With the pictures left out, reproduce exactly the lines from the one containing "The width and height of the screenshot is (1562, 784)." through the final line of the entries.
[MATERIAL SUPPLIED Boundary: Start]
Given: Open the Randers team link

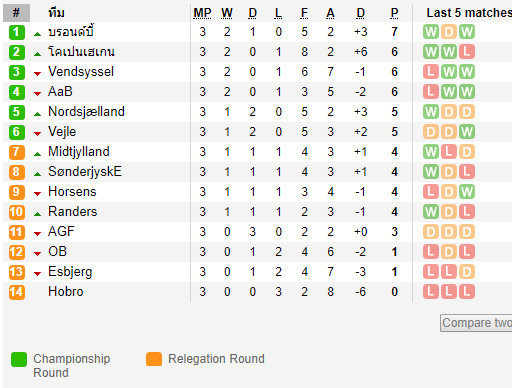Looking at the screenshot, I should (x=73, y=212).
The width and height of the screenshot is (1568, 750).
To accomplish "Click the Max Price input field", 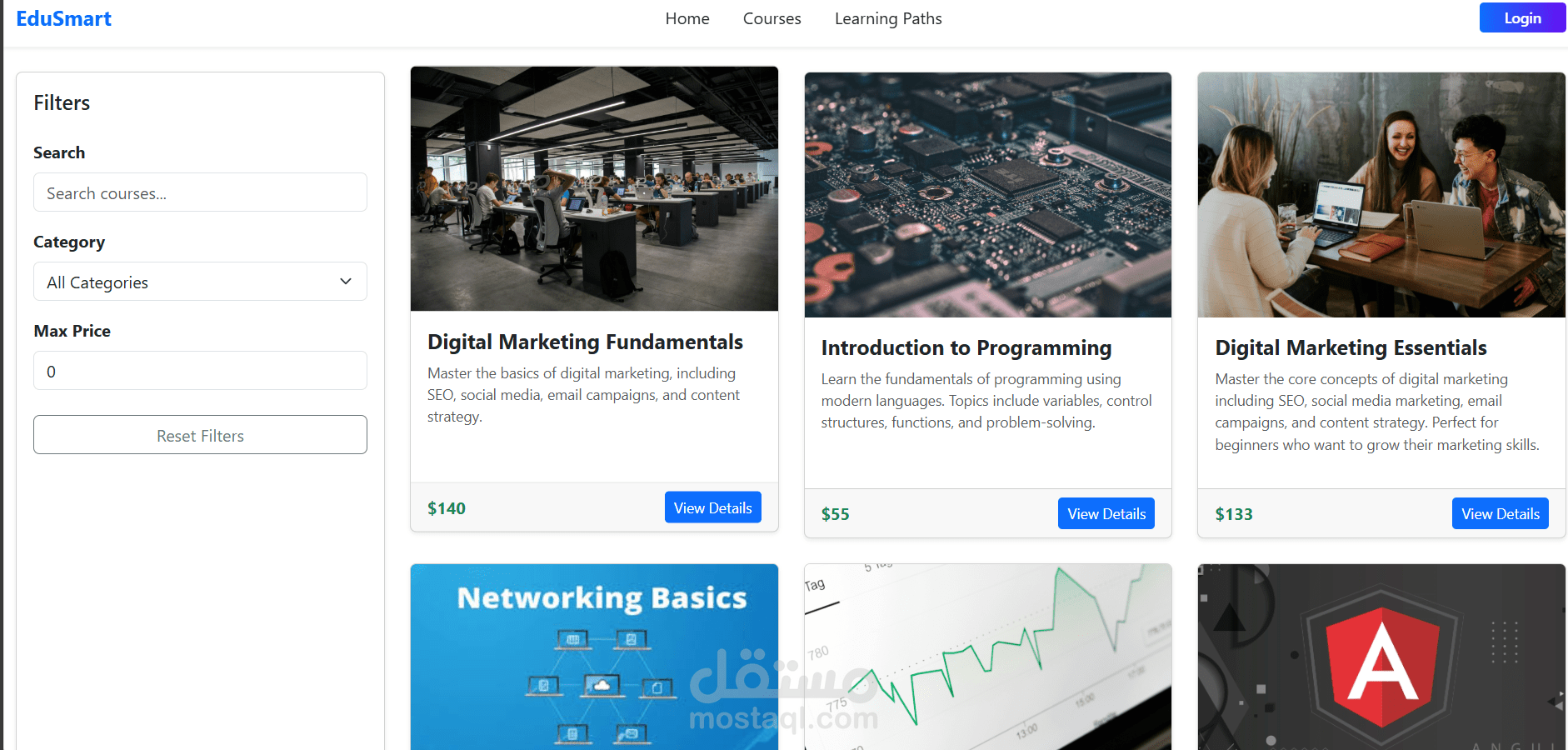I will coord(200,371).
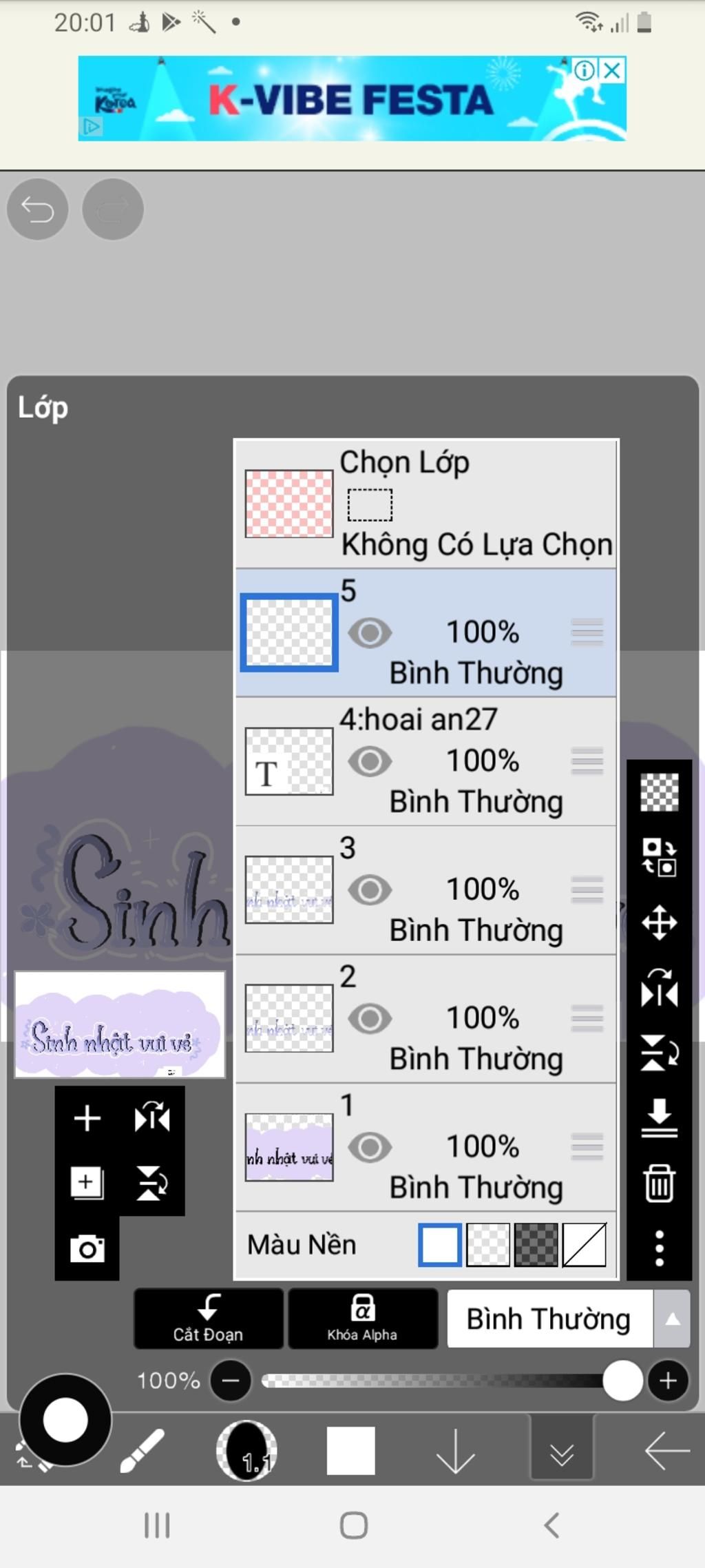Click the trash icon to delete layer
The width and height of the screenshot is (705, 1568).
659,1183
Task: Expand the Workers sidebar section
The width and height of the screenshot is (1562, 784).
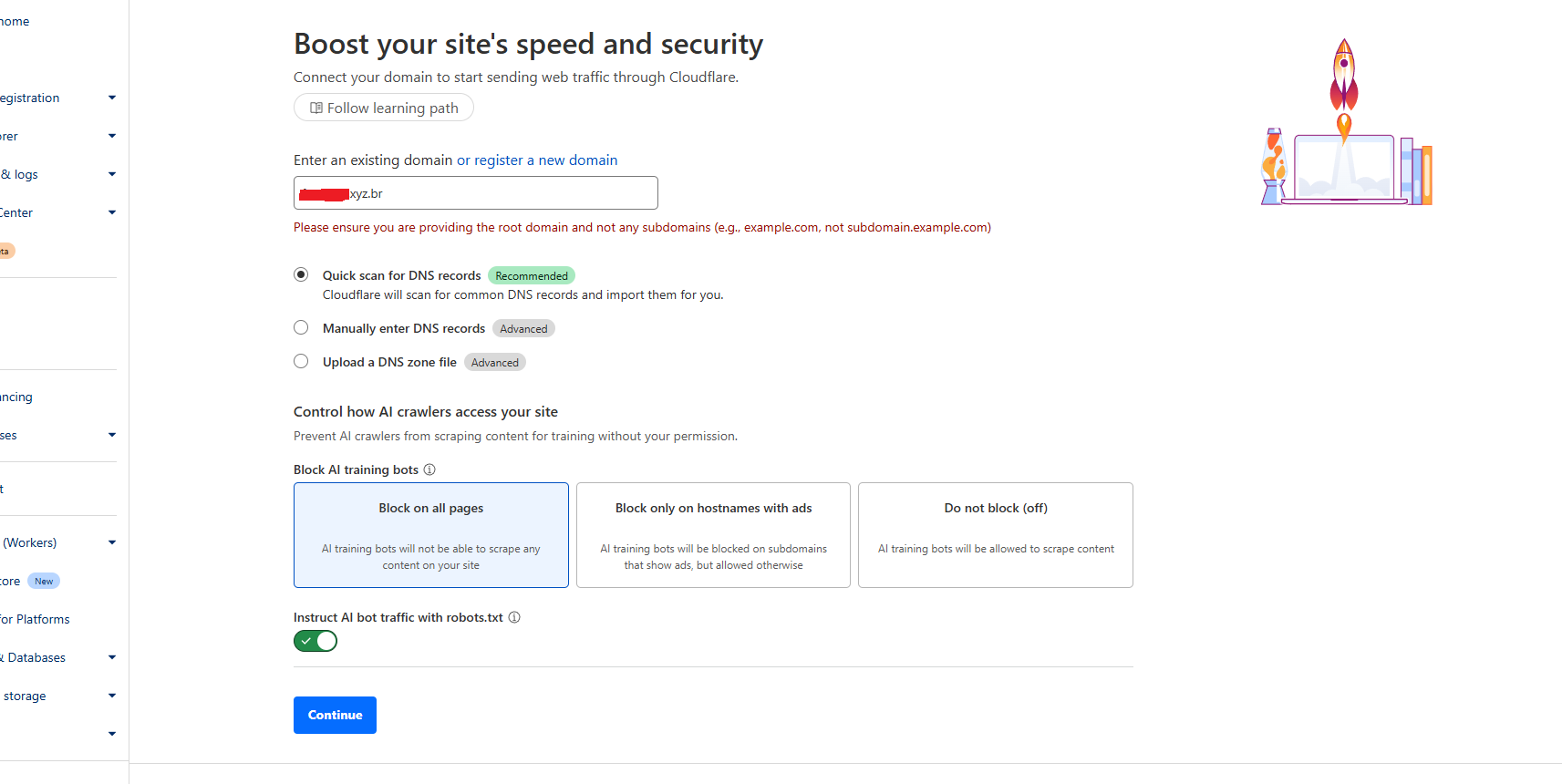Action: [x=112, y=542]
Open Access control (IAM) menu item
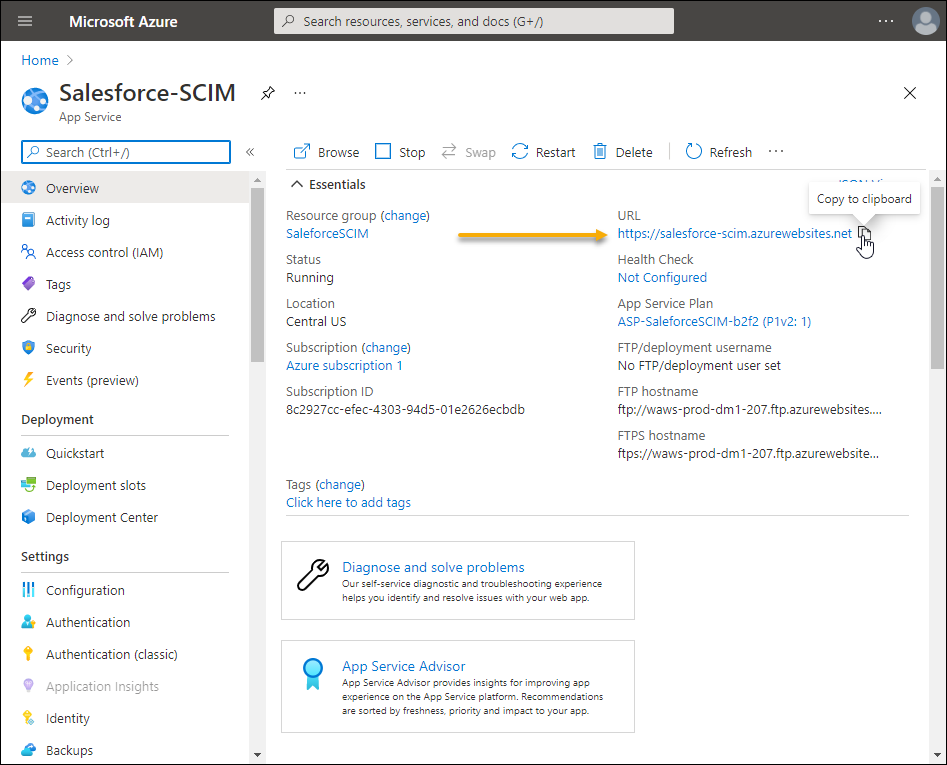Viewport: 947px width, 765px height. (104, 252)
[MATERIAL SUPPLIED Boundary: End]
- _ANSWER FOR THE TASK_:
The width and height of the screenshot is (1562, 784).
Action: [x=112, y=542]
Open Access control (IAM) menu item
Viewport: 947px width, 765px height. (104, 252)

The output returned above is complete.